If they’re placing blocks and editing it server side. That can be players hats. Which you can detect.
If they’re deleting blocks. That another scenario.
If they’re kicking players. Then clearly you have either a VERY bad remote problem. Or a VERY bad server side.
Remember that they can take advantage of your remotes in order to do stuff. If you have a remote to let’s say. Edit a property. Then they can exploit that. If u have a remote to change a name. They will exploit it.
Send the script, I’ll try and understand it and see what you can do to fight/combat against it
Edit. You posted c#, I’ll decode the program and see what I an do from there. DO NOT RUN THE PROGRAM.
They basically have more control over a server in-game than I would with devconsole.
And we’re using Adonis for our admin cmds system. Adonis has recently wiped data across all games because they claim there’s a new exploit that lets anyone access a game as any player.
This is absolutely a backdoor - there is no other way someone would be able to perform such actions server-side. In the studio of your game, hit CTRL+SHIFT+F and type require, this will show you if there are scripts in your games requiring potential backdoors. Note that not all requires are bad, as legitimate systems such as your Adonis admin also use it.

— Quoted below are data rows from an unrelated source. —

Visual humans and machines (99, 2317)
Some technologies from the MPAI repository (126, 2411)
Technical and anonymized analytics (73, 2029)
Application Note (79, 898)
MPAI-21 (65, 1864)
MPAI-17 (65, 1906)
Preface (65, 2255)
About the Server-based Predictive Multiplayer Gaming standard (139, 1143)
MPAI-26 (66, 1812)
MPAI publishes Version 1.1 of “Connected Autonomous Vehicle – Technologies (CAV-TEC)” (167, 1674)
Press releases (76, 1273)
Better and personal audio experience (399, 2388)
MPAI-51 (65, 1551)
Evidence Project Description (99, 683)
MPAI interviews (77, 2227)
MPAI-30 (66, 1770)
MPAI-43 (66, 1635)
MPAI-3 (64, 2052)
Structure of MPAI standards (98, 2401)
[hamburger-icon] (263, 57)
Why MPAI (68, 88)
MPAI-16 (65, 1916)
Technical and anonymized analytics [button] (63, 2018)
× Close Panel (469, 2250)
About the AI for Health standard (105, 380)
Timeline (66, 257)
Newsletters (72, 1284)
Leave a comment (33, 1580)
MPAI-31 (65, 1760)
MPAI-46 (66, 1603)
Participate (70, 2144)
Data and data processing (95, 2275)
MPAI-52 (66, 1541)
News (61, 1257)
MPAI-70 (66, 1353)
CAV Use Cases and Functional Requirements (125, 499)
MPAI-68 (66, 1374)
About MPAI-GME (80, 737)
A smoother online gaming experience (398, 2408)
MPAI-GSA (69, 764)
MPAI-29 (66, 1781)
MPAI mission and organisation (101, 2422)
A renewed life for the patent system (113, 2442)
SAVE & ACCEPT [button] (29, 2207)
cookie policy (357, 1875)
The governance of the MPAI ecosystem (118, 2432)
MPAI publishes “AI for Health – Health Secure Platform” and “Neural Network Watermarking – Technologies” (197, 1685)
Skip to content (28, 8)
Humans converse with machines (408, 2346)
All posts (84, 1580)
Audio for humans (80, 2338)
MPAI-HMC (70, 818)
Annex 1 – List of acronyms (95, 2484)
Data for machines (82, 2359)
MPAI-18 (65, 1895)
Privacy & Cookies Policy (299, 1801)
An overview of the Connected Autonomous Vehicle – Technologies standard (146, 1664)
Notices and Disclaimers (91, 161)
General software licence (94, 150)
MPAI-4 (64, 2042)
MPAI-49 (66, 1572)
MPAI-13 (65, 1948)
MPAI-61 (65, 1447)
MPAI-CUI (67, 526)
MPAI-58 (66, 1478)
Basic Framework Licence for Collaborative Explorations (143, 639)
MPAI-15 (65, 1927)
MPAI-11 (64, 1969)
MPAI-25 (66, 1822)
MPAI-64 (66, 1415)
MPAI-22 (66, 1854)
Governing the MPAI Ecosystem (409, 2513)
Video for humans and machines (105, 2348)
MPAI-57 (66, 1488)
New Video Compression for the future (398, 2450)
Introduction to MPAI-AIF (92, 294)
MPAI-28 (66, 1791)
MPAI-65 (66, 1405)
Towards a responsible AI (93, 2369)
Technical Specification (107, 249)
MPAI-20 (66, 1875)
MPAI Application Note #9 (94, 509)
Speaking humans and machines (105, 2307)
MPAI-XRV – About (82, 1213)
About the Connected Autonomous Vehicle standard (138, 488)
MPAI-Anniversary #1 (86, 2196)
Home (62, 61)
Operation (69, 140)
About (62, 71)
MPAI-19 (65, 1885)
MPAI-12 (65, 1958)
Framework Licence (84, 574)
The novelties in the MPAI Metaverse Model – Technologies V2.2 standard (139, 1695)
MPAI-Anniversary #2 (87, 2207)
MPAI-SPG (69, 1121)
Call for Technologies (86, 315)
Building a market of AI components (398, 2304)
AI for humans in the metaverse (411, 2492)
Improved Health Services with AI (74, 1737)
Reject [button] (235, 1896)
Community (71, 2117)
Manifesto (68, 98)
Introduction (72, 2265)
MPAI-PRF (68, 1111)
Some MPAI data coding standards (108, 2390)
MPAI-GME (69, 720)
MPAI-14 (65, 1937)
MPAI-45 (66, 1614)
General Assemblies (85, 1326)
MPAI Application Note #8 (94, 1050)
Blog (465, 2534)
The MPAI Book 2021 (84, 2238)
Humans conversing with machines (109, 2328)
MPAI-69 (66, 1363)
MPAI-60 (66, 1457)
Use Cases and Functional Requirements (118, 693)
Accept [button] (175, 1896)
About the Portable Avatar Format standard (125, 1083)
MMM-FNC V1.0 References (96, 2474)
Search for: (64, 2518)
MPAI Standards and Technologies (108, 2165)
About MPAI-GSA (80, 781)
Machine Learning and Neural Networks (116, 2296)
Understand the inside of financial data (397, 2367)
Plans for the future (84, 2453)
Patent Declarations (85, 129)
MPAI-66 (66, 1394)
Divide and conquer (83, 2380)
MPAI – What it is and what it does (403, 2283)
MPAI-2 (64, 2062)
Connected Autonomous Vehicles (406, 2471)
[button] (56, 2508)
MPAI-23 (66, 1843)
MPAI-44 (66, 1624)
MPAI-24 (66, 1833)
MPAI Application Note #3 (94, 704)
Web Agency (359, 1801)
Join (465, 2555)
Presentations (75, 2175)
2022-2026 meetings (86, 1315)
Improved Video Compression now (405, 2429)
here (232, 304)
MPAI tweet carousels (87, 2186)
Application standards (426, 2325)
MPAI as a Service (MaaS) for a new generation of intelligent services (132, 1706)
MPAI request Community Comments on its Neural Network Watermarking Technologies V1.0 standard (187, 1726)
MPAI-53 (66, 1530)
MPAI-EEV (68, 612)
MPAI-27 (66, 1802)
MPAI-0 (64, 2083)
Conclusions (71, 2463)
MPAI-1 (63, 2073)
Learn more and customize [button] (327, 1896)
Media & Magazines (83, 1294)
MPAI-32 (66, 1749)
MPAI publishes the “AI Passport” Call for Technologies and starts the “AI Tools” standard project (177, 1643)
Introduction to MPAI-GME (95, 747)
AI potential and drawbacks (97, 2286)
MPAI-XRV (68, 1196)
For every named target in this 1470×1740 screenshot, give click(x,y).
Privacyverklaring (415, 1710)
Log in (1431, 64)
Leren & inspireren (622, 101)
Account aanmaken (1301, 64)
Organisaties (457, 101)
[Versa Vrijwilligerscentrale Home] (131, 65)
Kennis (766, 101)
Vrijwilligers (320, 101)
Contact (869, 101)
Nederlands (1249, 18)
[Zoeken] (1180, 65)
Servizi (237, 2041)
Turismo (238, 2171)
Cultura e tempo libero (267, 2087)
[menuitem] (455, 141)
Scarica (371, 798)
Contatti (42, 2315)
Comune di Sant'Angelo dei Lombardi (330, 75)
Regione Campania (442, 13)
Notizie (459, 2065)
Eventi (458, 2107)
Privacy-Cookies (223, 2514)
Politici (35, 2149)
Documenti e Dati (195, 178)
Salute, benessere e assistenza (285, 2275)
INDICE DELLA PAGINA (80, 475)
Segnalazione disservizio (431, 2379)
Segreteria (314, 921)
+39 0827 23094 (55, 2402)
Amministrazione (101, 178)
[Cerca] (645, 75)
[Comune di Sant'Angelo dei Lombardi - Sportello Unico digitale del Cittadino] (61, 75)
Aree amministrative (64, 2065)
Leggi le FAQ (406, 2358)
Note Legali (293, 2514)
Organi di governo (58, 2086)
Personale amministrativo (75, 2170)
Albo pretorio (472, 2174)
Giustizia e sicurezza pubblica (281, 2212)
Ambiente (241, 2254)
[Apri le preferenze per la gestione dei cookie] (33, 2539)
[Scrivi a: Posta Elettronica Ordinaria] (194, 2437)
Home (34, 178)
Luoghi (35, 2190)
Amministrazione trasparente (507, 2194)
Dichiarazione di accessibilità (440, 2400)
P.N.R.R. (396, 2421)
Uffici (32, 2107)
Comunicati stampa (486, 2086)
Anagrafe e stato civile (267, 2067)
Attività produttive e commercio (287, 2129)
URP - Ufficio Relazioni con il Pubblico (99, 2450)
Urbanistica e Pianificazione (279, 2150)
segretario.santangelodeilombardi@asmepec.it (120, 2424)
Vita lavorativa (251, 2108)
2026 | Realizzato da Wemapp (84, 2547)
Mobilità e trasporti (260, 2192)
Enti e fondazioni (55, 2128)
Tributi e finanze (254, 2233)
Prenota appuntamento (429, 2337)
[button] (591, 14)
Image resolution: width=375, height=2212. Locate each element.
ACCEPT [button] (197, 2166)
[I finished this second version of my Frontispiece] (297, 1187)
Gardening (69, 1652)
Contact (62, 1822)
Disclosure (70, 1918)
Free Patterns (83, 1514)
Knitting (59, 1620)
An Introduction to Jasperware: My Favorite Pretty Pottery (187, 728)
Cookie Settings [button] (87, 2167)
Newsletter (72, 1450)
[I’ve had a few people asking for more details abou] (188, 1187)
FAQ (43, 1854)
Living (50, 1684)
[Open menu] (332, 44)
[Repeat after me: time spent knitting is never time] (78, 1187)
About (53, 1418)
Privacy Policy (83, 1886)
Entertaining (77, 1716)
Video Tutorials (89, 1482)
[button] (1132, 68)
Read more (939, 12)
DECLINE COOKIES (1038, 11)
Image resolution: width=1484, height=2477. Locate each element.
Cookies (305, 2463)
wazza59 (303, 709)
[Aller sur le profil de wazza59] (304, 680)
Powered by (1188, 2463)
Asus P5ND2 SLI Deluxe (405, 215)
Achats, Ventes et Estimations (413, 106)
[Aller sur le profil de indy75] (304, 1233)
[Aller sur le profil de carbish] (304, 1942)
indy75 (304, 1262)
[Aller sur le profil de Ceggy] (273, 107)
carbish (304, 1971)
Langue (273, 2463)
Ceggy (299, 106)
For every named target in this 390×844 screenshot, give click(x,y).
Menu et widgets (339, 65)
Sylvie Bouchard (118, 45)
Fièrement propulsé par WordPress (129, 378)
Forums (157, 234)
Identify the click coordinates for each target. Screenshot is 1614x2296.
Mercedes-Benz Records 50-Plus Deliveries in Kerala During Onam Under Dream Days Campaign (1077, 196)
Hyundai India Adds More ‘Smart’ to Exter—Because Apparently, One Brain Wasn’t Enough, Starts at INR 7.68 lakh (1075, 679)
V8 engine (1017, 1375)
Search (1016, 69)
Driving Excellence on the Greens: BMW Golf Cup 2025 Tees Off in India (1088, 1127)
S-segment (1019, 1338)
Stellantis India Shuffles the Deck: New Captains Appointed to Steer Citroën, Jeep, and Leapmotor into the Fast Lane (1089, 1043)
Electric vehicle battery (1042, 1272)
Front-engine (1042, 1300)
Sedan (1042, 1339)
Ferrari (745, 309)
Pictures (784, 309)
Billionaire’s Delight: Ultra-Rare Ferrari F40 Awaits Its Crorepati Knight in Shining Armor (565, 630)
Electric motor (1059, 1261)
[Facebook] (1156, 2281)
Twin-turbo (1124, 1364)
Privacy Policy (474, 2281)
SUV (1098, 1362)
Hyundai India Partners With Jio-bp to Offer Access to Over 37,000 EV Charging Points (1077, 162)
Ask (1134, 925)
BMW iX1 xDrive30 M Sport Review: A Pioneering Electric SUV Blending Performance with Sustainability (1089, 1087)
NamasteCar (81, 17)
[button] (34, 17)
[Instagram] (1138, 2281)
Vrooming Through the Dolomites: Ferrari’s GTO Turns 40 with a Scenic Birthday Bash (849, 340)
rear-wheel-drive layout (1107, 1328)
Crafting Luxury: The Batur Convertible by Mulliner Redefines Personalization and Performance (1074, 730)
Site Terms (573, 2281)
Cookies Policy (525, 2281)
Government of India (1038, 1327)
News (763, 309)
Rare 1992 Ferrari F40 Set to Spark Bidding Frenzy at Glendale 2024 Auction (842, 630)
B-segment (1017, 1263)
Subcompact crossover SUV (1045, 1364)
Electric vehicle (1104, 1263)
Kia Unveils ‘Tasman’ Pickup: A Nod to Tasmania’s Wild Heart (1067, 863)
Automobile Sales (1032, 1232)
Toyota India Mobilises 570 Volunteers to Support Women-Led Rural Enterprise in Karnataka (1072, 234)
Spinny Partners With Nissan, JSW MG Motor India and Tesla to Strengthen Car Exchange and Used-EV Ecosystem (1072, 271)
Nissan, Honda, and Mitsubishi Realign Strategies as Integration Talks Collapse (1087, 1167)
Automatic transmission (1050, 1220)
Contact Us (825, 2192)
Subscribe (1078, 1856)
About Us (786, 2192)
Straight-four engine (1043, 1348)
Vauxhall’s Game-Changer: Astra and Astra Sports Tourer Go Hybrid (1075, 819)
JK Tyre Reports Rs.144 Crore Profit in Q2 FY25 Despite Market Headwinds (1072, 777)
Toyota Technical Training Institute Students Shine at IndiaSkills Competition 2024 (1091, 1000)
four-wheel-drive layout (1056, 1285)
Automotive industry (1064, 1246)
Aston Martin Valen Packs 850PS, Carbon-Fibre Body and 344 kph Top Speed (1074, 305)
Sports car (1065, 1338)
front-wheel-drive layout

I’d also make sure that you have a legitimate copy of Adonis, if you’re using one from anywhere other than this model remove it immediately: Adonis Loader [Sceleratis/Davey_Bones] - Roblox
This is definitely a backdoor, or possibly this new level 8 exploit (Can make serverside calls), but I doubt it’s a level 8, I haven’t seen a single one yet
I have done this already and there is not a single script requiring a model ID in my game. I have also checked the scripts requiring modules and the modules have nothing that would be a vulnerability.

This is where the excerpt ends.